Many avid young adult readers have asked me for adult fiction recommendations, because they want to delve in but aren’t sure which stories they would enjoy. Adult fiction generally follows characters who are either in college or have a career already. They showcase the struggles of adulthood, careers, relationships, and other topics from the eyes of characters who have different life experiences from those in young adult books.
Young adult books explore trying out things for the first time, such as relationships, applying to colleges, developing friendships, etc. They are coming-of-age stories about characters learning who they are, in various areas of their life. Adult fiction, on the other hand, follows adults who have something of a steady routine in life that gets shaken up by an event, such as a job change, divorce, moving to a different location, etc.
Many people assume that teens can’t read adult fiction, because it’s too “mature” or dense, but the categories of books shouldn’t restrict anyone from reading them! Adults can read YA, and teens can read adult fiction. So, here are some recommendations for any readers of YA who want to dive into adult fiction.
Next Year in Havana by Chanel Cleeton
This is #ownvoices historical fiction that will leave you utterly breathless as it follows the point of view of two Cuban relatives, one living in the 1950s and the other living in 2017. The two perspectives showcase two very different versions of Cuba, one on the brink of a revolution and one from the eyes of a Cuban American visiting the country that her parents had to flee. Next Year in Havana highlights the contrasting lives between Cubans living in the country and those who fled to America as it explores the different definitions of what it means to be Cuban.
A Little Life by Hanya Yanagihara
This is one of the biggest novels that I’ve ever read, but its story will forever hold a dear place in my heart. A Little Life is about four college roommates who are all uniquely connected to the quietest boy of the group, Jude. This breathtaking novel allows readers to grow up alongside these four characters whose stories will leave you choking on tears. It’s is one of the darkest books that I’ve ever read, but what stuck with me is its exploration into life-long friendships, relationships, family, heartache, mental illness, sexuality, and everything in between.

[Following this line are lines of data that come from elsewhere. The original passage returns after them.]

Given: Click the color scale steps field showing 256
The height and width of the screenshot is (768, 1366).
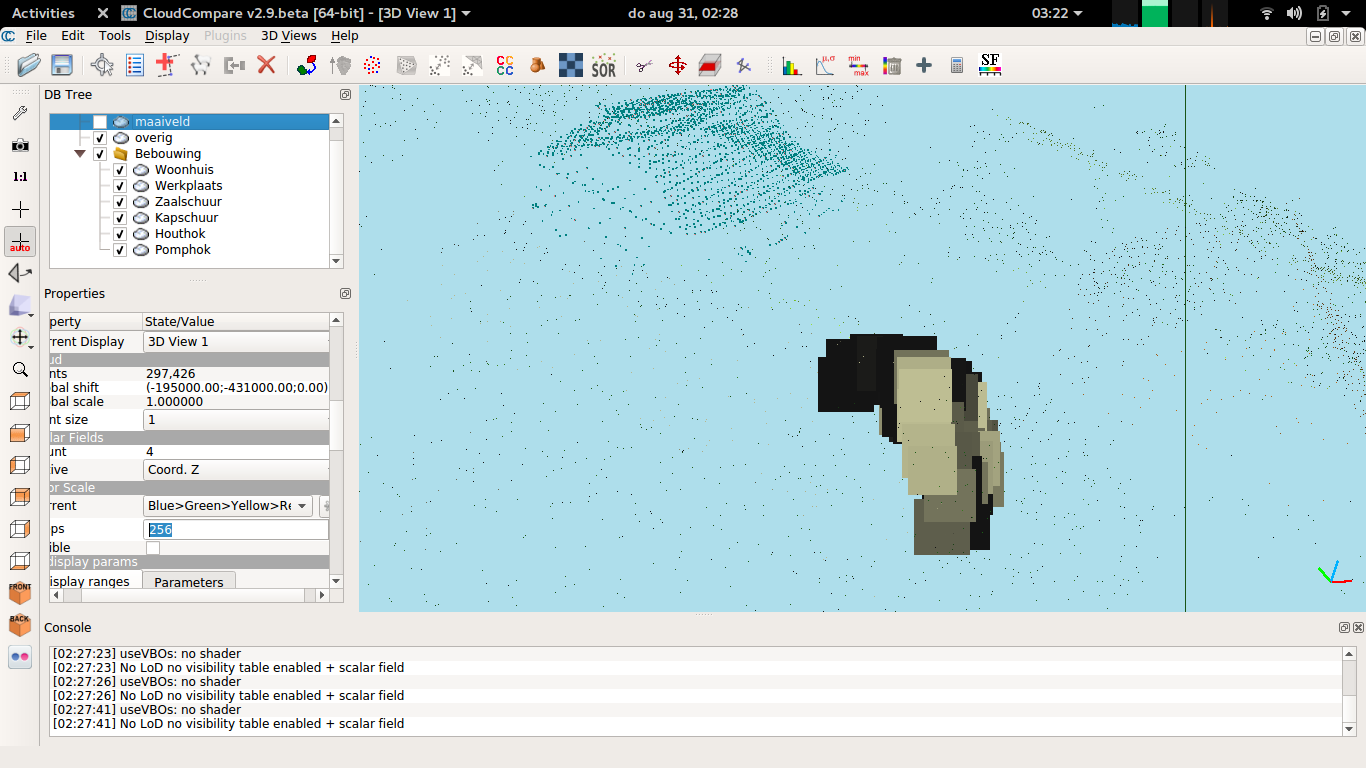Looking at the screenshot, I should [x=236, y=530].
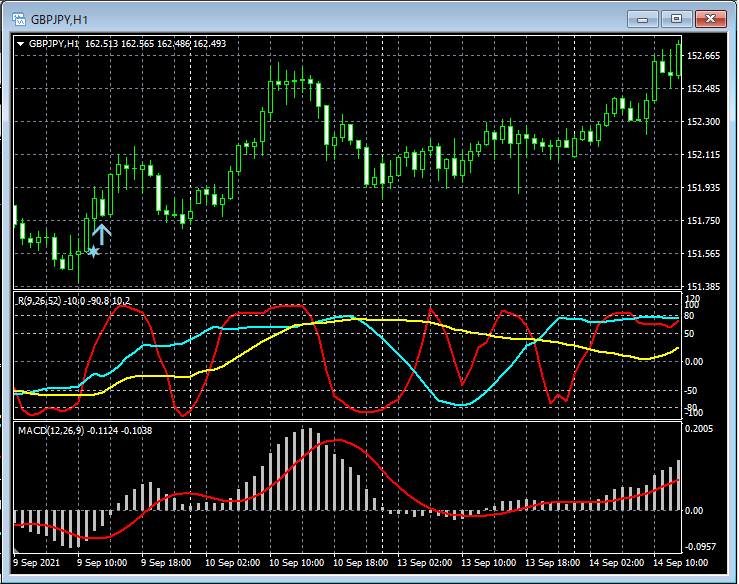Click the blue star signal marker
The image size is (739, 584).
(93, 252)
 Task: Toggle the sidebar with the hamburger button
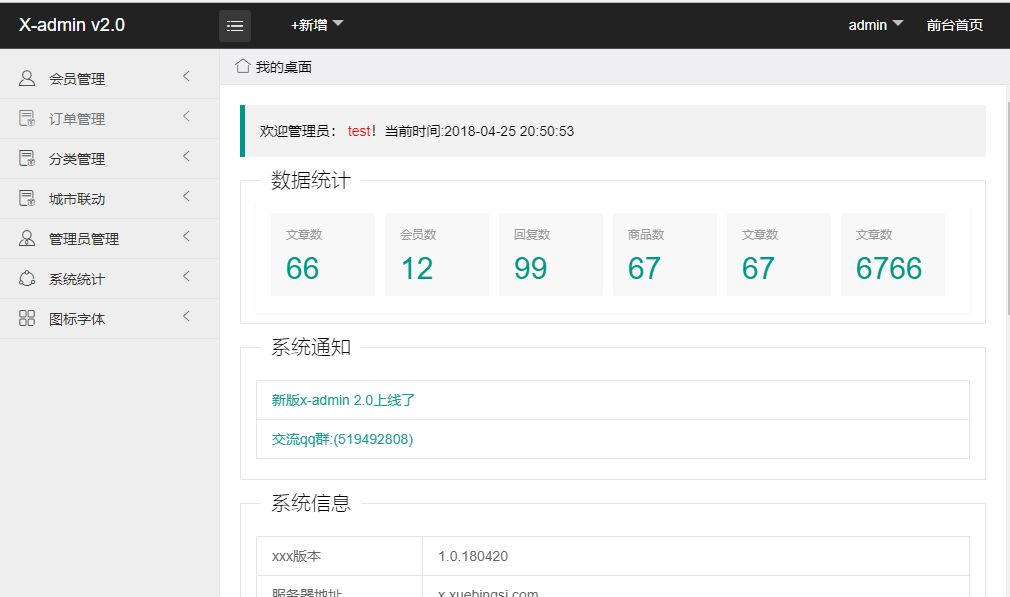tap(235, 25)
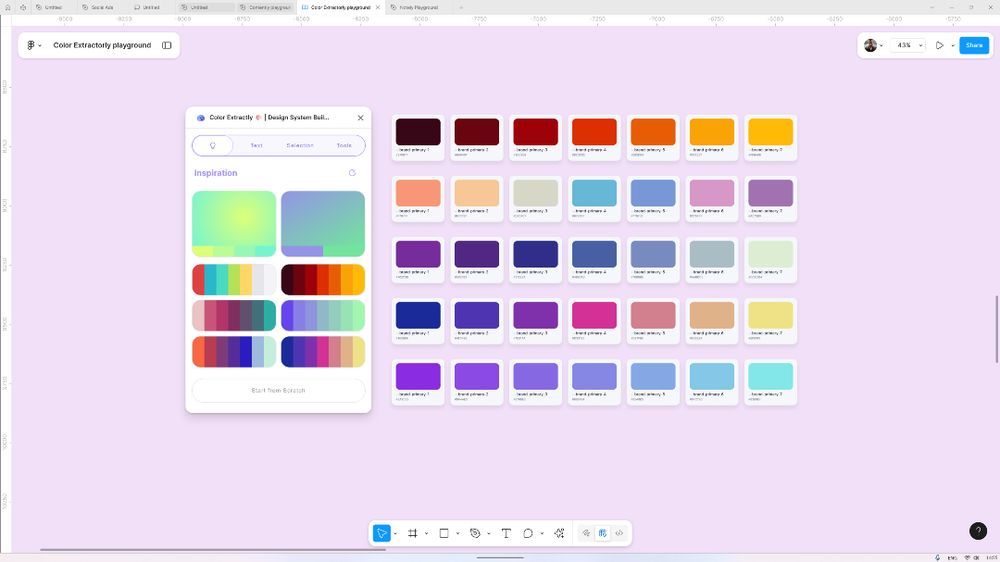This screenshot has height=562, width=1000.
Task: Expand the Move tool options arrow
Action: [395, 533]
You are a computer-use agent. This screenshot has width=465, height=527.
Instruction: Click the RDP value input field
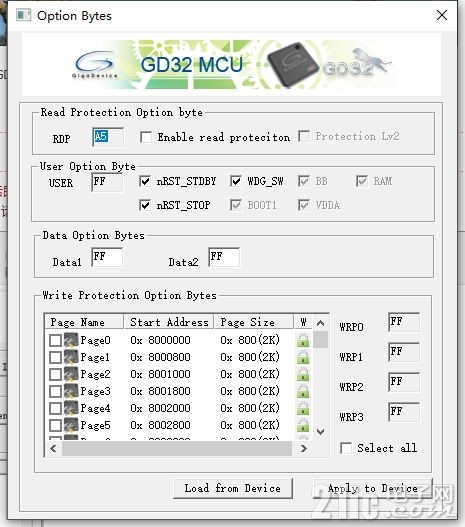click(x=108, y=137)
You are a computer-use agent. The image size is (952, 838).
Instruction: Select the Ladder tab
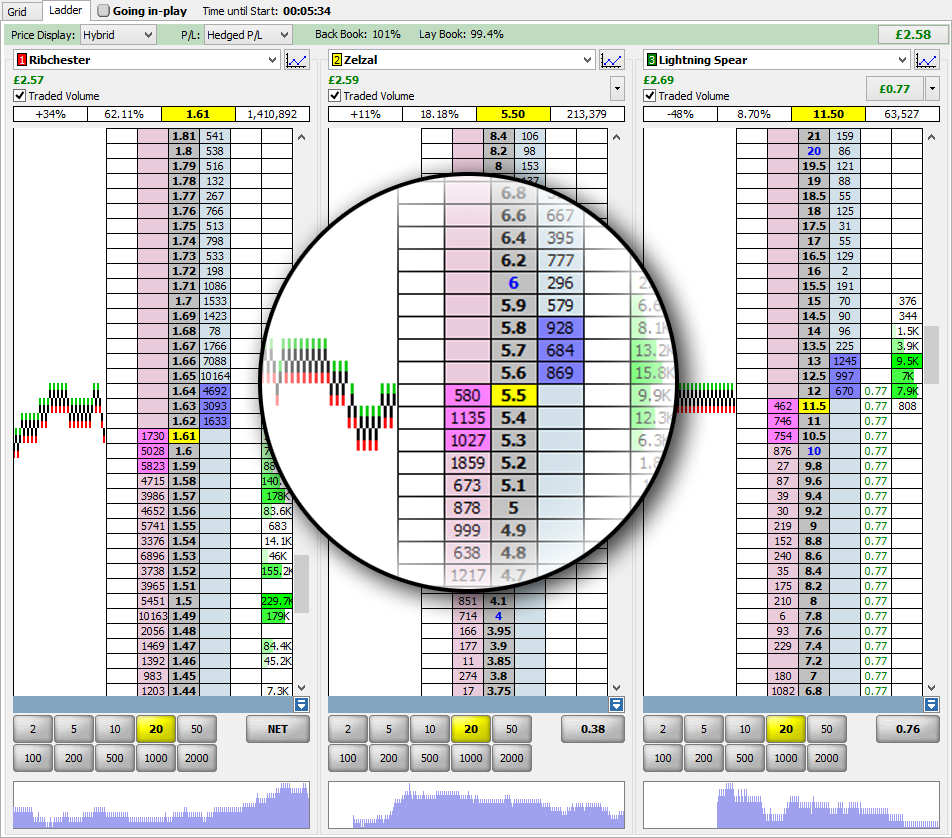tap(65, 11)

The Seven Husbands of Evelyn Hugo by Taylor Jenkins Reid
For those who adore scandals, Old Hollywood, strong leading ladies, feminism, and a great romance, this book needs to be in your life. Readers are sure to fall for Evelyn Hugo’s striking personality in this historical fiction about a Cuban woman’s rise to fame in Hollywood where her struggles, infamous marriages, and secrets are finally laid out for others to see.
The Shadow of the Wind by Carlos Ruiz Zafón
This novel is not only incredibly atmospheric, but it also celebrates the magic and love of being a reader. Set in Barcelona during the 1940s, this story follows an avid book lover as he delves deep into the past of the fictitious author of The Shadow of the Wind to figure out why someone is destroying every copy of this mysterious novel. If fantasy with a hint of mystery is your jam, The Shadow of the Wind is a must-read.
The Kiss Quotient by Helen Hoang
This debut novel is perfect for those who adore a good, diverse romance that centers around a sexually inexperienced woman with Asperger’s and the Vietnamese Swedish American male escort she hires to teach her how to please others in bed. This novel shows that love can blossom between the most unlikely pairs and their trust that they rarely hand out to others.